“Nei giorni scorsi Aifa ha lavorato nelle commissioni di Ema per valutare questi eventi trombotici molto rari, e l’analisi dei dati, anche quelli inglesi, ha confermato una plausibile relazione causale tra questi rarissimi eventi, nella giovane eta’, questo ha generato un segnale di allarme che ha portato ad indentificarlo come effetto indesiderabile del vaccino”. Lo ha detto il direttore generale dell’Aifa, Nicola Magrini, nel corso della conferenza stampa sulle valutazioni dell’Ema in relazione al vaccino Astrazeneca. “Si e’ arrivati a preferire di concentrare la vaccinazione in soggetti anziani – ha aggiunto -, resta il fatto che il vaccino resta utilizzabile per tutte le fasce di popolazione con un beneficio per il contrasto al Covid. Non ci deve essere paura, e questo viene dimostrato dai dati inglesi, che hanno vaccinato con risultati formidabili e molto positivi. Continueranno ancora gli studi, e’ stato fatto il massimo di trasparenza e partecipazione. Altri vaccini sono in arrivo, la capacita’ vaccinale in Italia e’ in aumento”.

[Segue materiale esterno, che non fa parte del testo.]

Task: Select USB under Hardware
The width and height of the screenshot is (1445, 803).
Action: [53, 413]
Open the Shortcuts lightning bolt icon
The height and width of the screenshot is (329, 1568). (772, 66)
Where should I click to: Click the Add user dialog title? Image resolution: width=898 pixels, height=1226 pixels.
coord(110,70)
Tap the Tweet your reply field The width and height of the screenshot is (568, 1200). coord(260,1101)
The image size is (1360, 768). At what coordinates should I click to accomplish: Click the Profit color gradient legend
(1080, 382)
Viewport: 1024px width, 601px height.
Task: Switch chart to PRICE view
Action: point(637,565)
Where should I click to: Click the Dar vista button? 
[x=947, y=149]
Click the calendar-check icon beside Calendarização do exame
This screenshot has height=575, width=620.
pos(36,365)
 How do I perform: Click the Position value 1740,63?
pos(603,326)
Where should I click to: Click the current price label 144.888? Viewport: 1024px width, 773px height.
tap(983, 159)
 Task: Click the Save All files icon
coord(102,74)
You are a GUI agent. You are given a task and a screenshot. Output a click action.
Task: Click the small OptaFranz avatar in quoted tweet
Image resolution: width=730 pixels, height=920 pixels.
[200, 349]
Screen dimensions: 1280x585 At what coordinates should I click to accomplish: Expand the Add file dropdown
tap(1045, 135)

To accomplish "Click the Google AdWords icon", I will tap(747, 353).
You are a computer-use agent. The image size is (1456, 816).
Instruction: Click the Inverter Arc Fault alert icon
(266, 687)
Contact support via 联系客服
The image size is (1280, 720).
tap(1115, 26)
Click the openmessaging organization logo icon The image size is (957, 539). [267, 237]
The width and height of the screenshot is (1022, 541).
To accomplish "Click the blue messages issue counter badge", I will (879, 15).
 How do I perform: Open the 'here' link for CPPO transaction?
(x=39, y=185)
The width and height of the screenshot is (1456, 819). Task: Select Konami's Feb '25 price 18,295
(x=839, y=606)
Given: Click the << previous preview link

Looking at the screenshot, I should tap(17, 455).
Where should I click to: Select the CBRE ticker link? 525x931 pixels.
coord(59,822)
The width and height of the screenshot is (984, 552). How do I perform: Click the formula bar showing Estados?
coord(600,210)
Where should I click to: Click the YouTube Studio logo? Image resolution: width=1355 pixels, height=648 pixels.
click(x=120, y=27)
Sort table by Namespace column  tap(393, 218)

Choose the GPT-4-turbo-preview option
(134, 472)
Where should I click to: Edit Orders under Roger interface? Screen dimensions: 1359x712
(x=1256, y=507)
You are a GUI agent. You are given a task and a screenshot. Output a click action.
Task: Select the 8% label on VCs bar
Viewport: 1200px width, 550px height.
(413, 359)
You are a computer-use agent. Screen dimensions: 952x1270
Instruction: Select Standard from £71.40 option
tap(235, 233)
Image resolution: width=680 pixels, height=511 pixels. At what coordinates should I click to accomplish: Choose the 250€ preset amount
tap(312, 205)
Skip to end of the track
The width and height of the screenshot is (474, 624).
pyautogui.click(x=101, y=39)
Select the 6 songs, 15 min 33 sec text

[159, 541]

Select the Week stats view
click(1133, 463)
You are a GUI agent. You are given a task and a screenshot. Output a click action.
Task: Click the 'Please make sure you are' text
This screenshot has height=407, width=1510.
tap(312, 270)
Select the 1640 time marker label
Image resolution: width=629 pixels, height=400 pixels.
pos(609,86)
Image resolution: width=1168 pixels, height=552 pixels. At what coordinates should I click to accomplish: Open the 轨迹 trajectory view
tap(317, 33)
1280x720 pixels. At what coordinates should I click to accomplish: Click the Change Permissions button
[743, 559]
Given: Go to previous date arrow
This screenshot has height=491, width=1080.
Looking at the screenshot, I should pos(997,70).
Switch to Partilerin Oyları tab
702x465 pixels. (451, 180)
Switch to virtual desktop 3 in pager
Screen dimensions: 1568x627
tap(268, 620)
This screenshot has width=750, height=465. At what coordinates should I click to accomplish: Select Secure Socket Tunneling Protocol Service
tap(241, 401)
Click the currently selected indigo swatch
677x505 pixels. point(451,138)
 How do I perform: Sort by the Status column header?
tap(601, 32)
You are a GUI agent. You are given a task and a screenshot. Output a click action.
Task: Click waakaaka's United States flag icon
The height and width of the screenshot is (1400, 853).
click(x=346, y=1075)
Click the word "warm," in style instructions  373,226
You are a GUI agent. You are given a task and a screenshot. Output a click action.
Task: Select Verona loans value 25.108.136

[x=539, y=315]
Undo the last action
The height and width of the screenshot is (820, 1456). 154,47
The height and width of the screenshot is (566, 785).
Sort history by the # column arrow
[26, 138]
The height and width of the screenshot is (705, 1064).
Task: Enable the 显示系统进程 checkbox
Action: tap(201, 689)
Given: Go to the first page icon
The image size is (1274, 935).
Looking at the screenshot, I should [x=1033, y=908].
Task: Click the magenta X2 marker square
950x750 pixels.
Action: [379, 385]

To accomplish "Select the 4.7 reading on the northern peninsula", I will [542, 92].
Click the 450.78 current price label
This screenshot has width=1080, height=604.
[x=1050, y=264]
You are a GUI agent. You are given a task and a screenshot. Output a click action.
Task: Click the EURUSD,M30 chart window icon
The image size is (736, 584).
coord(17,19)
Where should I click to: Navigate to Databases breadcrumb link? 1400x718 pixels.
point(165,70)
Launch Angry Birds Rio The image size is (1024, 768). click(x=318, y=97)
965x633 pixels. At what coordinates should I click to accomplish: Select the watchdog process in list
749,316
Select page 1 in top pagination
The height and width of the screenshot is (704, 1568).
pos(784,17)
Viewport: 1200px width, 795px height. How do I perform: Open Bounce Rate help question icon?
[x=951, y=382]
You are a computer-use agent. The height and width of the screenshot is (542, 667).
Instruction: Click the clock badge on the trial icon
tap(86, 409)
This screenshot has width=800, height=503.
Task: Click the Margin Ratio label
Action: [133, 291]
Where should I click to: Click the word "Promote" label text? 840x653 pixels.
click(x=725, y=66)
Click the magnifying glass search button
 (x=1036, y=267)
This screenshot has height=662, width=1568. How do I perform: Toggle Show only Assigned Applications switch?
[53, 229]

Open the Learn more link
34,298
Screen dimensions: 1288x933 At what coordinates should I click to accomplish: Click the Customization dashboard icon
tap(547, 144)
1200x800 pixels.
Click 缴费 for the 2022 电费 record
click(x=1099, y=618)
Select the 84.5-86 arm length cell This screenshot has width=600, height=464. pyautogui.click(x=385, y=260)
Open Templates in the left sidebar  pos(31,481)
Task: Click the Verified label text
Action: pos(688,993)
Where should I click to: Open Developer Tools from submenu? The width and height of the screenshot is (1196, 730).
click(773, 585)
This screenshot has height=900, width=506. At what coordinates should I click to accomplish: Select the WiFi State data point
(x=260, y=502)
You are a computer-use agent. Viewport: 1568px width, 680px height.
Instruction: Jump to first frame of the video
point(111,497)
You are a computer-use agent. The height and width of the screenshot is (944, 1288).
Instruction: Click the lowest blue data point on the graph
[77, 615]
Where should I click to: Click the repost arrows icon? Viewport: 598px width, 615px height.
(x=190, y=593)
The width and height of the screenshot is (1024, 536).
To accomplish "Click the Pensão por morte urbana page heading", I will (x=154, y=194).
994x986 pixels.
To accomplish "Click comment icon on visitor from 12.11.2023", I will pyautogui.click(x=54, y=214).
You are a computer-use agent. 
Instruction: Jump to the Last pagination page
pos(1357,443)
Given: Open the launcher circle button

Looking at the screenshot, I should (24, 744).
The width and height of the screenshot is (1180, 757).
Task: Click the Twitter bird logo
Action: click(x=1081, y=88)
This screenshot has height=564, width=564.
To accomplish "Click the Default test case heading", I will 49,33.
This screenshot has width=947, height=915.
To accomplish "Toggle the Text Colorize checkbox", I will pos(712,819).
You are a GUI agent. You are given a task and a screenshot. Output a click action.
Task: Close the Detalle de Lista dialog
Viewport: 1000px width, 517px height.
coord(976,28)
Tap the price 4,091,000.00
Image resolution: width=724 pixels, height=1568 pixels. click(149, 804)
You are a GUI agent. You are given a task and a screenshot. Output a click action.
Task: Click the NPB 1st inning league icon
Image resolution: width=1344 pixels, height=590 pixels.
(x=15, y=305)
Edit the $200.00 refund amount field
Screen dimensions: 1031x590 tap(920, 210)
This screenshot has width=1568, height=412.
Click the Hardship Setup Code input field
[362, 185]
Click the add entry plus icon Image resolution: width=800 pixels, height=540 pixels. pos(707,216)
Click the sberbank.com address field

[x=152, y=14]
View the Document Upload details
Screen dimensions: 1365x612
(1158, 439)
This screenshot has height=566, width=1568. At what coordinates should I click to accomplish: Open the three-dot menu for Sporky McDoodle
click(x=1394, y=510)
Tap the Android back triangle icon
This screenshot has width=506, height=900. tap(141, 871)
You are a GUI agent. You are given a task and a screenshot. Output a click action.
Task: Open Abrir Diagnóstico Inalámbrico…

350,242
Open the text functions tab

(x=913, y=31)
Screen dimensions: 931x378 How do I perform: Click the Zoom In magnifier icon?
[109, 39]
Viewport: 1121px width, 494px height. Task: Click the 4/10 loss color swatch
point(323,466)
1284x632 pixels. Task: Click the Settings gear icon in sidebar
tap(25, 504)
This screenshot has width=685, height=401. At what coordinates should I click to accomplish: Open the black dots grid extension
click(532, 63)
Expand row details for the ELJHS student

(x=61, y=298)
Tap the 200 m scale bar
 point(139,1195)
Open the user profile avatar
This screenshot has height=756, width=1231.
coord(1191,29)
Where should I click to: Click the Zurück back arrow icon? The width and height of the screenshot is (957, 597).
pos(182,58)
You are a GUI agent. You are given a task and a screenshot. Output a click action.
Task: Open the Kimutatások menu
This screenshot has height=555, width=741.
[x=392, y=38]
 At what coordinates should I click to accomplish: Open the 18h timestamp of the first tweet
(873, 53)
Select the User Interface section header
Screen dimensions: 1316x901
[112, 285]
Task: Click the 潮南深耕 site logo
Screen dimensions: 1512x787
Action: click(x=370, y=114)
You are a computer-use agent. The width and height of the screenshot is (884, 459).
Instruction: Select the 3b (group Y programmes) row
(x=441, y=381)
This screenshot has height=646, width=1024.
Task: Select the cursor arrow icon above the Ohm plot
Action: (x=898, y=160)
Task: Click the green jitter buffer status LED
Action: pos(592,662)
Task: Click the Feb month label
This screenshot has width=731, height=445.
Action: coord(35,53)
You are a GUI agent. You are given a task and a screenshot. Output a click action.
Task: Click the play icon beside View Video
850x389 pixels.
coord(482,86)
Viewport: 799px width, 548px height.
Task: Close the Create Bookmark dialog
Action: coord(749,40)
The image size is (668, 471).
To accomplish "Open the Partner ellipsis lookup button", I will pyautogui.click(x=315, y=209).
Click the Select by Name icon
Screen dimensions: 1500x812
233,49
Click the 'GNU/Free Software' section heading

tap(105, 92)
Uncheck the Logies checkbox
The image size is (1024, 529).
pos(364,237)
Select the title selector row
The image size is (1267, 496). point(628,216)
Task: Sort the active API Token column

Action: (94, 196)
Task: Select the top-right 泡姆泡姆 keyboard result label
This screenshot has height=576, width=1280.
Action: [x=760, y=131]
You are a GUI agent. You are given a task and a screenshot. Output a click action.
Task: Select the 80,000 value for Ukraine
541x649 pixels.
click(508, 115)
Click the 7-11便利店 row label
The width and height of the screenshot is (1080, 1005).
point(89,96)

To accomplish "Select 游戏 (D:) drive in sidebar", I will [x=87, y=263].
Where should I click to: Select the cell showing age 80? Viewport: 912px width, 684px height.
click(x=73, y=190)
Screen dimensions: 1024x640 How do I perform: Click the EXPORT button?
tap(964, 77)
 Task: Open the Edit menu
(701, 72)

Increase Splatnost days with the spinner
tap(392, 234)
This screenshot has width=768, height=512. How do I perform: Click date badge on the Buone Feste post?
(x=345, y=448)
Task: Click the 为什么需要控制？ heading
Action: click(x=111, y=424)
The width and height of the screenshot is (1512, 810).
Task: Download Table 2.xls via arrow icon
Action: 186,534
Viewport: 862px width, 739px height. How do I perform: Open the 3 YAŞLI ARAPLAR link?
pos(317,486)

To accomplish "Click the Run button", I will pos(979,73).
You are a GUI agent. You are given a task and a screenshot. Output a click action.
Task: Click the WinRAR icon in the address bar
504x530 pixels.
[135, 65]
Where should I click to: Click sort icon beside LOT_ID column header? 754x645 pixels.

“I vantaggi che derivano dalla vaccinazione in termini di copertura del rischio di sviluppare la malattia grave, soprattutto nei soggetti più esposti, superano di gran lunga i potenziali rischi”. Lo ha detto in conferenza stampa il presidente del CSS, Franco Locatelli a proposito delle valutazioni dell’EMA in relazione al vaccino antiCovid Vaxzevria di Astrazeneca. “Ema e Aifa hanno valutato i nuovi dati resi disponibili per quel che riguarda lo sviluppo di fenomeni trombotici e le valutazioni trovano un nesso, plausibile, fra questi rari casi e il vaccino Astrazeneca. Anche se lo sviluppo di queste complicanze ad oggi non è stato definitivamente chiarito”, ha aggiunto Locatelli,
“Ci mettiamo subito a scrivere la circolare. Bisogna essere chiari e netti”, ha detto il ministro della Salute Roberto Speranza sulle nuove direttive per il vaccino AstraZeneca alla videoconferenza Governo-Enti locali. Il provvedimento “conterra’ una raccomandazione di somministrare AstraZeneca sopra i 60 anni, in linea con quanto deciso da altri paesi Ue”, ha aggiunto.